Ma la questione inizia presto ad emergere anche nei documenti, nei volantini diffusi dal consiglio di fabbri­ca. Da una parte Pondrano, membro della commissione ambiente di quel consiglio, che si batte assieme agli altri sindacalisti, si arrabbia, rivendica, cerca una conferma scientifica, che trova quando si comincia a parlare di un tumore specifico legato a questo tipo di lavorazioni, il mesotelioma. Dall’altra parte l’azienda, che sminuisce, e parla addirittura in difesa dell’amianto blu. Nel 1978 il Sil (Servizio Igiene Lavoro), strumento tecnico della Eternit addetto alle rilevazioni in fabbrica, con cui i sindacalisti hanno frequenti colloqui, emette un docu­mento in cui sostiene che i dati sull’am­biente nello stabilimento siano sotto i limiti imposti dalla legge, e chiude "… ricorda­tevi che il fumo di sigaretta è nocivo e pro­voca il cancro".

Il botta e risposta tra il pm Gianfranco Colace e Nicola Pondrano, anche attraverso l’utilizzo di filmati storici, ricostruisce passo dopo passo quali fos­sero le modalità di lavoro, l’utilizzo e il trat­tamento dei materiali di scarto delle produzioni, dove e come si mangiava, dallo scaldavivande portato da casa alla mensa istituita nel 1978. Poi i reparti.

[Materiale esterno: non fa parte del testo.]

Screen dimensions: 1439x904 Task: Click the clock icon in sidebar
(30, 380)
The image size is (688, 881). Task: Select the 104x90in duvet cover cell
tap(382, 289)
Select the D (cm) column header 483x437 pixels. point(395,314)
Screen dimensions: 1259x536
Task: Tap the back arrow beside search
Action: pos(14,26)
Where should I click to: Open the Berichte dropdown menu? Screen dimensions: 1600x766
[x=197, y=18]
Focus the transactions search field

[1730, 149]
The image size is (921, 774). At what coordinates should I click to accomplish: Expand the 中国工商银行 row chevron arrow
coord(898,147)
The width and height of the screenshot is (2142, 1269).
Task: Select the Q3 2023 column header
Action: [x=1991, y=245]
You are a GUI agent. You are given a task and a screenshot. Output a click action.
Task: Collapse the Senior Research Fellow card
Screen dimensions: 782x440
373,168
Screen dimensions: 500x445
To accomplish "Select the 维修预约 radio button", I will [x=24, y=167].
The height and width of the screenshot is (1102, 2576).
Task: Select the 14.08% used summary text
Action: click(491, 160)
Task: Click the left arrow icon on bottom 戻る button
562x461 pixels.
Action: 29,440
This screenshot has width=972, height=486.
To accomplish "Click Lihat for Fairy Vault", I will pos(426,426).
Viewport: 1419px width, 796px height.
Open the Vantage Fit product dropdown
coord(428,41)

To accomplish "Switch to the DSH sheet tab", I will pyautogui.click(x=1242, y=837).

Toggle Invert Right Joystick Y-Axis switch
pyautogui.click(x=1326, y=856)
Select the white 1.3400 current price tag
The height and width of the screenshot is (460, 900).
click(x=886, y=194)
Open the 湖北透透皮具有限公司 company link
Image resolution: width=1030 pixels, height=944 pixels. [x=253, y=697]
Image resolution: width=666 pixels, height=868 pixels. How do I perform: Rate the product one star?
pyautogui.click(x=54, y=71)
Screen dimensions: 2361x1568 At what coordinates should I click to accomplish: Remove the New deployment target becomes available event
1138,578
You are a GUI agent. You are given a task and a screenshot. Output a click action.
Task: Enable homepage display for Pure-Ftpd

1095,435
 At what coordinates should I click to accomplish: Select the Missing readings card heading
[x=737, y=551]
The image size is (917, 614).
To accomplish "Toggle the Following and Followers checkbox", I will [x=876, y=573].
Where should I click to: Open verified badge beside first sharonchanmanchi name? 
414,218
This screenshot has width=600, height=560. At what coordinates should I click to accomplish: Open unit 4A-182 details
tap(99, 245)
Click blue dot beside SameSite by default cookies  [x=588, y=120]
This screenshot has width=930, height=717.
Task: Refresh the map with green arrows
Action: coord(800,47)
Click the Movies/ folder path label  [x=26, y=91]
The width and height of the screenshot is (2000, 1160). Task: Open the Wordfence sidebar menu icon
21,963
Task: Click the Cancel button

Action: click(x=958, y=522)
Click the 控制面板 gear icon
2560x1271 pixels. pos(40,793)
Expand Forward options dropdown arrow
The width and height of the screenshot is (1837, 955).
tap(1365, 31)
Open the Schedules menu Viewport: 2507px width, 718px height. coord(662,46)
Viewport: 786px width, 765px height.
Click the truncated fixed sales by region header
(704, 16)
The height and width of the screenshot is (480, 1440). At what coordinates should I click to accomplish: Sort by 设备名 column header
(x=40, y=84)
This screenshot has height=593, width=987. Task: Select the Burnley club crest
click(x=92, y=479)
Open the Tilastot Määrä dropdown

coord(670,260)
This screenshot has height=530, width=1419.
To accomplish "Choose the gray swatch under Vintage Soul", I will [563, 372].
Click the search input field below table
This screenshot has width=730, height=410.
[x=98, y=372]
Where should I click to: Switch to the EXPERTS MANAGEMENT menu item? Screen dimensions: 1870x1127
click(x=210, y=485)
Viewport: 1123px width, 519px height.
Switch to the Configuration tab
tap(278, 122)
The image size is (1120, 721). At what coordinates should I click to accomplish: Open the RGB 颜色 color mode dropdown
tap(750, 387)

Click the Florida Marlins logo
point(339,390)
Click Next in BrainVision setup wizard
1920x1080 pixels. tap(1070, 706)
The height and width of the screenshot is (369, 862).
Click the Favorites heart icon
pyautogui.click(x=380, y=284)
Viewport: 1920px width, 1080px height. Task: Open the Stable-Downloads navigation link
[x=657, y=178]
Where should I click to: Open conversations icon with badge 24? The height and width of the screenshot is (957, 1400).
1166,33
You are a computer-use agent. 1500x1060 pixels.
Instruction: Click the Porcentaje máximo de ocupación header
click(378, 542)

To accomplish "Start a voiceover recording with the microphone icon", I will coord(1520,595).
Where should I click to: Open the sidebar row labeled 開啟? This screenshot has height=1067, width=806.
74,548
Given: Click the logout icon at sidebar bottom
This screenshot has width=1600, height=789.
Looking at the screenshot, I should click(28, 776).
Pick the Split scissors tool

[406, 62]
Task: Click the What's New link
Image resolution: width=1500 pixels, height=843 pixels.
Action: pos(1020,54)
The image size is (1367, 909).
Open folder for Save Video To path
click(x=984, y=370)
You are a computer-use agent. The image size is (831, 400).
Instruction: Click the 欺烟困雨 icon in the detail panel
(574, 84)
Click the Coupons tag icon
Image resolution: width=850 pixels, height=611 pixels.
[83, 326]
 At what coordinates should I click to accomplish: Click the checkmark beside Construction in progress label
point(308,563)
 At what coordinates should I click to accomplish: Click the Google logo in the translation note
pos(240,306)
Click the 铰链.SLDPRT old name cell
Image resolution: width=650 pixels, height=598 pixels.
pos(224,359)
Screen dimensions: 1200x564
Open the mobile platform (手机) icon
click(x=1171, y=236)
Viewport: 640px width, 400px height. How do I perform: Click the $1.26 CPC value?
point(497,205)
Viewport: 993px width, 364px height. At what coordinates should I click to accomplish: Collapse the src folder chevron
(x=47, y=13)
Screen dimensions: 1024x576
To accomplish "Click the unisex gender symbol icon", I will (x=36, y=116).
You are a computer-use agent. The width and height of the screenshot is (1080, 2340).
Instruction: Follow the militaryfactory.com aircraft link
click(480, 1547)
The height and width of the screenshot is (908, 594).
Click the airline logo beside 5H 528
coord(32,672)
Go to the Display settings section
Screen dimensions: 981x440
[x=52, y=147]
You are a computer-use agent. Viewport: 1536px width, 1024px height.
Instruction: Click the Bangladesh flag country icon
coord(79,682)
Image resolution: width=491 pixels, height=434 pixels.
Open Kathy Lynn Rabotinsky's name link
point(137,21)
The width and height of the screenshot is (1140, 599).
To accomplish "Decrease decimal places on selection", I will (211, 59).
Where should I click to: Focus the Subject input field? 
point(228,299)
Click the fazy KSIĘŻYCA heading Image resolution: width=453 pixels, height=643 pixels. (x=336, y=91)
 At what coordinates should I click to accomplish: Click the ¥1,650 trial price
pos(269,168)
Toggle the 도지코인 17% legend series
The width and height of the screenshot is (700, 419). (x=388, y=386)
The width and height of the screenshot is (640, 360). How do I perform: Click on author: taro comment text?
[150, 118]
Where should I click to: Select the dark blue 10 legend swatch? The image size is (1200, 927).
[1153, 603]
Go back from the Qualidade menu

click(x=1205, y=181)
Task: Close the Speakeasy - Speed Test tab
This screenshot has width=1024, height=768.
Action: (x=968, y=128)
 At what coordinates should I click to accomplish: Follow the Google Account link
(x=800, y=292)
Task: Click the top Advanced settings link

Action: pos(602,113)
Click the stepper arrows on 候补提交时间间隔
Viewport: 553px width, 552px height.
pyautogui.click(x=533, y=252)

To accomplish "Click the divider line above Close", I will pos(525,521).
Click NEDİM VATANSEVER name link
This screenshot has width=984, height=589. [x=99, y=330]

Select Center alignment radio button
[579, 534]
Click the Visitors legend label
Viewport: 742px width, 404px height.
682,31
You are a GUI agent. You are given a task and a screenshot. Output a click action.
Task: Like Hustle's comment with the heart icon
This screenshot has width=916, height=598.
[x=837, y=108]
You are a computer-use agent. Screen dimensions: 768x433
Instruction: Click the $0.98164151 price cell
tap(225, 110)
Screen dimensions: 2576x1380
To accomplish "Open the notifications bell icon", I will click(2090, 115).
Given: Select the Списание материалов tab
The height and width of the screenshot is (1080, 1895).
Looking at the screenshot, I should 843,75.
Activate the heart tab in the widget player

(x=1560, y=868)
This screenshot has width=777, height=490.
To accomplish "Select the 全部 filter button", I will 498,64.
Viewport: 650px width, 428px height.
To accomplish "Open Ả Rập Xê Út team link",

Quelli dove si lavorava a mano, e quelli più “balordi”, in cui Pondrano, cassa integrato e vittima come molti altri della crisi che colpì l’azien­da alla fine degli anni ‘70, viene mandato a lavorare saltuariamente. Qualche volta a pulire i filtri delle polveri, protetto solo da una tuta di carta, oppure per due mesi a insaccare il materiale macinato dal mulino Hazemag.

"Nel 1976 avevo 26 anni. An­davo lì con un sacco in mano, la polvere cadeva pesantemente dentro e si alzava. Avevo tanti capelli e quando arrivavo a casa mia figlia mi chiedeva se poteva farmi cadere dalla testa quella polvere bianca. E io, pur occupandomi di temi ambienta­li, non ho avuto l’intelligenza o la maturità per dirle no. Adesso mi porto dietro questa paura, la paura che capiti qualcosa a lei". Ma a morire di amianto non erano solo gli operai dei reparti peggiori. Erano anche il capo della manutenzione, gli impiegati, coloro che lavoravano nel reparto plasti­ca. La Eternit era tutta “contaminata”, come attestato da una causa avanzata in quegli anni da lavoratori e sindacato. Una “morbigenità ambientale” provocata an­che da eventi detti “straordinari”, ma in realtà molto frequenti, come l’intasamen­to delle tubazioni. "Bisognava sbloccarle a mano e si alzavano nuvole di polveri". Un delegato sindacale fu anche licenziato dopo una reazione forte, in seguito a un evento simile. E le pulizie straordinarie, fatte a forza di scopa e paletta, avveniva­no quando si sapeva che sarebbero "… arrivati gli svizzeri".